A Google segue com problemas envolvendo seus funcionários e seguidos protestos. Desta vez, os trabalhadores estão reclamando por conta de dois colegas, que teriam sido demitidos por iniciar uma frente ativista contra a empresa. Isso acontece em um momento crucial, já que o conselho de administração da Alphabet iniciou uma investigação sobre como a gigante da tecnologia lida com denúncias de abuso sexual.

No início deste mês, a Bloomberg informou que a Google demitiu um funcionário e colocou outros dois - Laurence Berland e Rebecca Rivers - em licença administrativa por, supostamente, violar políticas da empresa, alegando que eles acessaram e compartilharam documentos confidenciais. Os funcionários da empresa contestaram essa versão, dizendo que Berland e Rivers o fizeram apenas porque estavam envolvidos em vários movimentos de ativismo dentro da empresa.

Rivers, que trabalha no escritório da Google no Colorado, ajudou a lançar uma petição em agosto, exigindo que a empresa parasse de licitar contratos com ICE (Immigration and Customs Enforcement ou Imigração e Execução Aduaneira, na tradução livre) e a Customers and Border Protection (Proteção de fronteiras e clientes, na tradução livre). Já Berland, que trabalha no escritório da Google em São Francisco, esteve envolvido em vários tipos de ações ativistas, como uma petição para remover a empresa da parada do SF Pride (Parada Gay de São Francisco) no início deste ano e, de acordo com funcionários, foi dispensado sem explicação.

Cartaz em manifestação de funcionários da Google/ Imagem: The Next Web

"A empresa alega que é devido ao acesso de informações internas - o que é algo que todos nós fazemos - , mas sabemos que é uma punição por se manifestarem por eles e pelos outros.
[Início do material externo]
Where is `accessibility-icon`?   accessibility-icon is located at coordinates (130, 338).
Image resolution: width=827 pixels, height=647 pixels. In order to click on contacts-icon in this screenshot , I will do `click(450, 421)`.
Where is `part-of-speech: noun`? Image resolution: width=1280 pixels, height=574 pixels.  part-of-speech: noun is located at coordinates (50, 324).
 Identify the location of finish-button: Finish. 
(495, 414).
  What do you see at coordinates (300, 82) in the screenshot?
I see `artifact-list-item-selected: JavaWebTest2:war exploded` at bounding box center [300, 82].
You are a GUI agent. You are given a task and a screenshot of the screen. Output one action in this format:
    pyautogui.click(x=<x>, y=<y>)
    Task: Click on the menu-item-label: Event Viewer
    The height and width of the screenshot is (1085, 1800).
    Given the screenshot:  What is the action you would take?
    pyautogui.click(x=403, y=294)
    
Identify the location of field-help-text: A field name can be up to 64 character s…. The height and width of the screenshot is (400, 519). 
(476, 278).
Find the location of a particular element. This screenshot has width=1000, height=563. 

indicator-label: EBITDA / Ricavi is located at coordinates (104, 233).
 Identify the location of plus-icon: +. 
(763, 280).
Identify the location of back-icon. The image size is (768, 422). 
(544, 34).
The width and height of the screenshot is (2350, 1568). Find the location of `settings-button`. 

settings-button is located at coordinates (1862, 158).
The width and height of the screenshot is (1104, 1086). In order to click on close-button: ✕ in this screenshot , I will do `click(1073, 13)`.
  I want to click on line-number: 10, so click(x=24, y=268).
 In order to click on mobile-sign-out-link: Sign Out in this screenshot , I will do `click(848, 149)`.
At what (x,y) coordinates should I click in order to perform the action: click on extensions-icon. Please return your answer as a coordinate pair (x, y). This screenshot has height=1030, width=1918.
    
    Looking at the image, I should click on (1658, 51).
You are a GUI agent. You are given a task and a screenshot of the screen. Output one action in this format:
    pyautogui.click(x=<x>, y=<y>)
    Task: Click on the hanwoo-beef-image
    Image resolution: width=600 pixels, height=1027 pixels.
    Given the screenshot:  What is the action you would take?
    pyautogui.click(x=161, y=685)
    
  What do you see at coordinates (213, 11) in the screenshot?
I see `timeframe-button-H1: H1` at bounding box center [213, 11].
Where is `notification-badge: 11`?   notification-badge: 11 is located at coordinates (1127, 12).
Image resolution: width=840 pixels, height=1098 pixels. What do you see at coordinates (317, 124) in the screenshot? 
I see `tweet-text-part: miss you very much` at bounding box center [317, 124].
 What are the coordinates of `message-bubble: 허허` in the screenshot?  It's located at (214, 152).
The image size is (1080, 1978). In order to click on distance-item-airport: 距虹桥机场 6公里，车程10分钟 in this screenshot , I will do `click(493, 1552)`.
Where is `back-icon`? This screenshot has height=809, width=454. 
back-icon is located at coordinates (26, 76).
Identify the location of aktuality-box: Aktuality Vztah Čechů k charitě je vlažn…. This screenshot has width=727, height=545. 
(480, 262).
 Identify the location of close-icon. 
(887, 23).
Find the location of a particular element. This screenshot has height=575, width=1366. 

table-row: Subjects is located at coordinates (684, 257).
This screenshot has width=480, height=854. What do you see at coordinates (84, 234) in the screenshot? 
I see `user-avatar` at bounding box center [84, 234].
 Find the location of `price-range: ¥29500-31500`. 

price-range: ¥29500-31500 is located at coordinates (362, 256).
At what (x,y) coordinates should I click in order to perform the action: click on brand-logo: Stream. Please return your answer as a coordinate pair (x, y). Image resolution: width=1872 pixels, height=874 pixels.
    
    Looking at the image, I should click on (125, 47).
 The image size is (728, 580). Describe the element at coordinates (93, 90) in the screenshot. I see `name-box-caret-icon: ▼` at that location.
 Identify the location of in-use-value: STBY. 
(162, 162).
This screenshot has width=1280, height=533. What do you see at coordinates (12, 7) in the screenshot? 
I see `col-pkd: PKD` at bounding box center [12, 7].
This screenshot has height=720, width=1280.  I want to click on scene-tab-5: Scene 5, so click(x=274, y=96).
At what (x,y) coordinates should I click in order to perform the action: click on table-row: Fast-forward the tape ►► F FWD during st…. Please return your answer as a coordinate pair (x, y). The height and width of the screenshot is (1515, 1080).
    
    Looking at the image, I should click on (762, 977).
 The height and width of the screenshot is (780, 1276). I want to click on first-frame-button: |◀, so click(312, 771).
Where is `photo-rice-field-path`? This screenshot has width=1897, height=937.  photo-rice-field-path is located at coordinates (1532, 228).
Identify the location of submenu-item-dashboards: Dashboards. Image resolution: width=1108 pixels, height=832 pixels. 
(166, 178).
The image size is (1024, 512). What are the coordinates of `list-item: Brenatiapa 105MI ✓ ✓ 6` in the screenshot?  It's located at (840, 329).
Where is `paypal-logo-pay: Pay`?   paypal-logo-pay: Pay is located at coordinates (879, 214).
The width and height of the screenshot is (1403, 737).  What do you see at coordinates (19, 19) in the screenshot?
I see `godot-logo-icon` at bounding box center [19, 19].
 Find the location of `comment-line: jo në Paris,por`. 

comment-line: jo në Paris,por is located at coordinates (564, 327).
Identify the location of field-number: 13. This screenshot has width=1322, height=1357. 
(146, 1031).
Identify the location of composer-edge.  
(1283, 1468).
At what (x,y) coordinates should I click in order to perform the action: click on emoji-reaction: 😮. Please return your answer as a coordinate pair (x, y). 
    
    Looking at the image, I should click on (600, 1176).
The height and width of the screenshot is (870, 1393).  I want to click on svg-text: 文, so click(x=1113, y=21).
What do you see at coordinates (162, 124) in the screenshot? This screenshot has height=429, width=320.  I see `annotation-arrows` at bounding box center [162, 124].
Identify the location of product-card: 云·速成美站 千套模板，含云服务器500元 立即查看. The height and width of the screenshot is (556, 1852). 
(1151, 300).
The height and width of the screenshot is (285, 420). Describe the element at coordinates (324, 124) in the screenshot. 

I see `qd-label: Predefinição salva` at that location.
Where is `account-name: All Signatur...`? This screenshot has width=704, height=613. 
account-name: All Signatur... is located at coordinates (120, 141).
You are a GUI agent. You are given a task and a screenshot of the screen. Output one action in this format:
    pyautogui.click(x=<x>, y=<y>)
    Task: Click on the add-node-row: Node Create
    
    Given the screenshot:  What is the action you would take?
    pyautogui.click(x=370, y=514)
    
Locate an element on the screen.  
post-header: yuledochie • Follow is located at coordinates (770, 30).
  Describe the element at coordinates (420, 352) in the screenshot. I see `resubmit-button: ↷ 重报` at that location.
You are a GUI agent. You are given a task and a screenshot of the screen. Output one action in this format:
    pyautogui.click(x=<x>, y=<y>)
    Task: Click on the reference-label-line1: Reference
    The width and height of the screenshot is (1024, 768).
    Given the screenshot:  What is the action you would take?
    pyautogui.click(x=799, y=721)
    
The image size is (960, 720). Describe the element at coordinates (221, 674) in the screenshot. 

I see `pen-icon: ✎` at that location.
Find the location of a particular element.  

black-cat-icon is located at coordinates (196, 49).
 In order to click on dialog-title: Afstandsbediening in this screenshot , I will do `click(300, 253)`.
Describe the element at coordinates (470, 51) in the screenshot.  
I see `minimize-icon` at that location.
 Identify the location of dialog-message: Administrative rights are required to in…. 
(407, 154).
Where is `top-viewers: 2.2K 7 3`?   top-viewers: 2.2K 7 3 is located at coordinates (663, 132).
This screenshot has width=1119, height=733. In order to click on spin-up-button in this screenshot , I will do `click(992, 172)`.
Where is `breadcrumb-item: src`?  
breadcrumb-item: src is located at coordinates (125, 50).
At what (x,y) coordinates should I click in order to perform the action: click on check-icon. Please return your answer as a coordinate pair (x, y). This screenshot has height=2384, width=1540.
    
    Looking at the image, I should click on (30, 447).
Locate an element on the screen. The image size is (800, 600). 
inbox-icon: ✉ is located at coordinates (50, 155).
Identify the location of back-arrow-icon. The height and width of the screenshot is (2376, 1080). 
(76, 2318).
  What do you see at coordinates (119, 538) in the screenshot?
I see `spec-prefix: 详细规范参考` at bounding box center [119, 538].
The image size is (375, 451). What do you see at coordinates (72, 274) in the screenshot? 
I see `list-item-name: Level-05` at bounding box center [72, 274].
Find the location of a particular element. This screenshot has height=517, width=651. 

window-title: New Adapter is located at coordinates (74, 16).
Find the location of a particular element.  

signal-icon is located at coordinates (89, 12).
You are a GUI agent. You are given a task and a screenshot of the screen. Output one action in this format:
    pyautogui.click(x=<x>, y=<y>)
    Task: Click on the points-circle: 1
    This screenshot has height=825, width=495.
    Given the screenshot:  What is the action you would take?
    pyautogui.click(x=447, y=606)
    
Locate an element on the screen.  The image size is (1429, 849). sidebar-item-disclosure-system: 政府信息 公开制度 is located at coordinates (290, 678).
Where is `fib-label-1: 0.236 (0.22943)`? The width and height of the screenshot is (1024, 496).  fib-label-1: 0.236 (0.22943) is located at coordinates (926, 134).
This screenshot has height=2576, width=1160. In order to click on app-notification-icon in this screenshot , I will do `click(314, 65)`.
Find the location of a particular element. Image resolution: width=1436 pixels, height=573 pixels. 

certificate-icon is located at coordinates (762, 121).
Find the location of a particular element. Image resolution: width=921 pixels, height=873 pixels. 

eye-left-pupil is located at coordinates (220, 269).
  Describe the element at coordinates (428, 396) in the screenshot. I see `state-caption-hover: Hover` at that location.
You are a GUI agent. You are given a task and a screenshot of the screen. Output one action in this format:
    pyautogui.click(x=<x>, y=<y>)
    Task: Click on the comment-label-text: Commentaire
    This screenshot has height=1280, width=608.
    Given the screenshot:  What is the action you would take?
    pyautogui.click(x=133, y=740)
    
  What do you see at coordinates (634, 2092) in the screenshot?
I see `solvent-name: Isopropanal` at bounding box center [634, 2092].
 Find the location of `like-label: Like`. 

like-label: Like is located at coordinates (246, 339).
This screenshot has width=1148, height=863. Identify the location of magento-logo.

Estamos exigindo que a Google traga esses trabalhadores de volta ao imediatamente, pois isso é uma tentativa de intimidação para silenciá-los", escreveram os funcionários da Google, em um comunicado à imprensa

Em meio às críticas internas, a gigante da tecnologia contratou um escritório de advocacia anti-sindical para aconselhar a gerência sobre como lidar com retaliações internas, de acordo com o The New York Times.

O evento de apoio a Rivers e Berland deve acontecer ainda nesta sexta-feira (22), em São Francisco.